Must the saved remain sheep-like, ignorant and weak? But then, Blake is not really talking about heaven at all. The lion-spirit of The Little Girl Lost' and The Little Girl Found', poems which were transferred to Experience after originally being published in Innocence, is like a god of the Underworld: Dis to the girl's Proserpina, or Comus to the girl's bloom of Ludlow Castle. For she is not led to paradise but to a 'palace deep' in 'a lonely dell' (E, 22), not to the positive sexual awakening or catharsis of experience which is often inferred,48 but to a comatose subsistence, away from life's pressures, to a state of protection that is imprisonment and exile.

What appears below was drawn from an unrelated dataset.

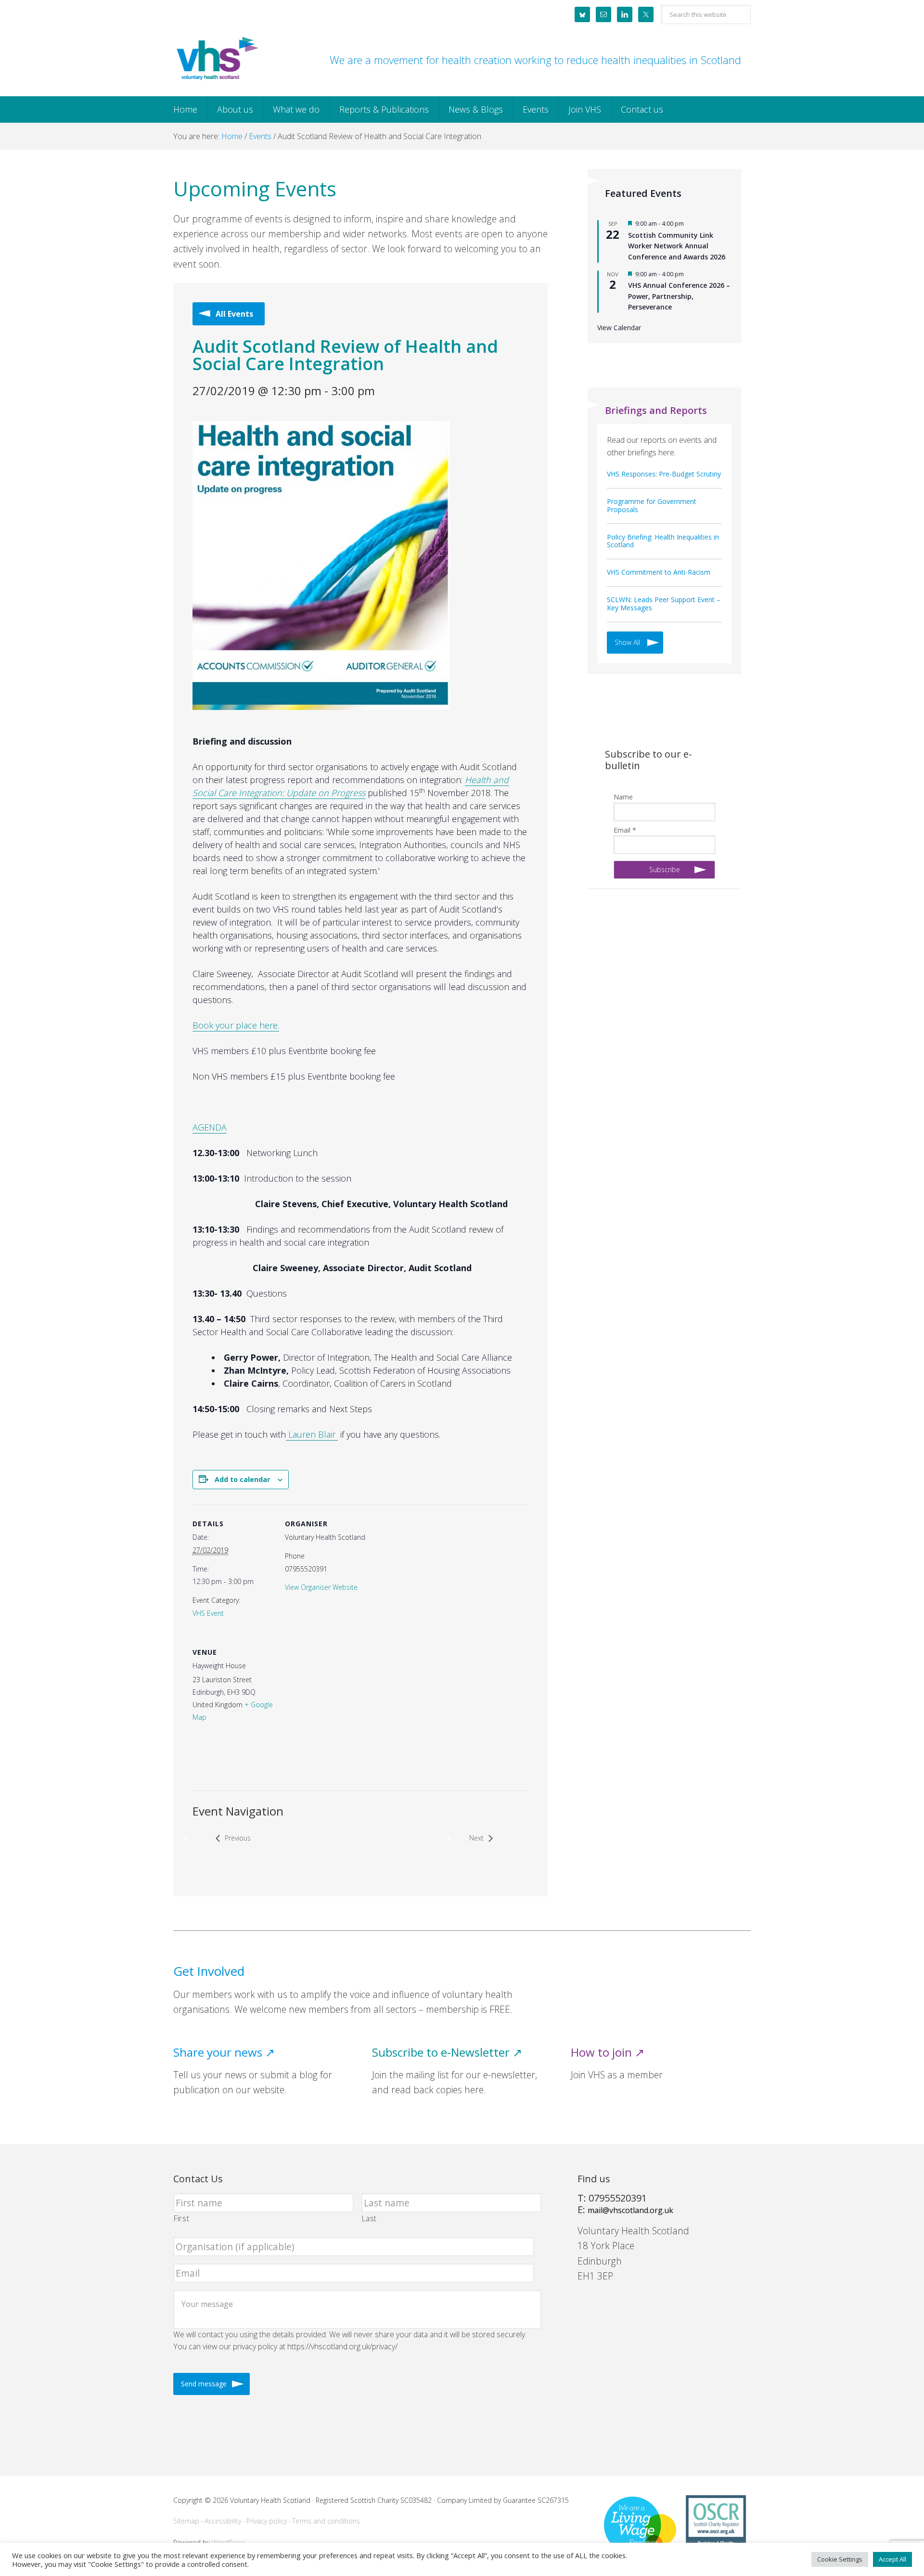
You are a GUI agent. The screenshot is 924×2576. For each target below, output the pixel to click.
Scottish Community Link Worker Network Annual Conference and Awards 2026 (676, 246)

In An Island in the Moon, Blake had shown the desire for genius in a satirical light: 'Honour & Genius is all I ask,' sings Quid, 'And I ask the Gods no more' (p. 4; E, 452). But then, as Blake was later to assert, 'More! More! is the cry of a mistaken soul, less than All cannot satisfy Man' (NNR [b], V; E, 2). Blake seems intermittently aware that to set himself up as possessing genius is provocative but at times that seems to be the point. To claim genius is like claiming to believe in innate ideas: it gives an eccentric, subjective view of the world precedence over the institutional views of the Royal Academy, for example, or the scientific community as Blake perceives it, or the structures of political control.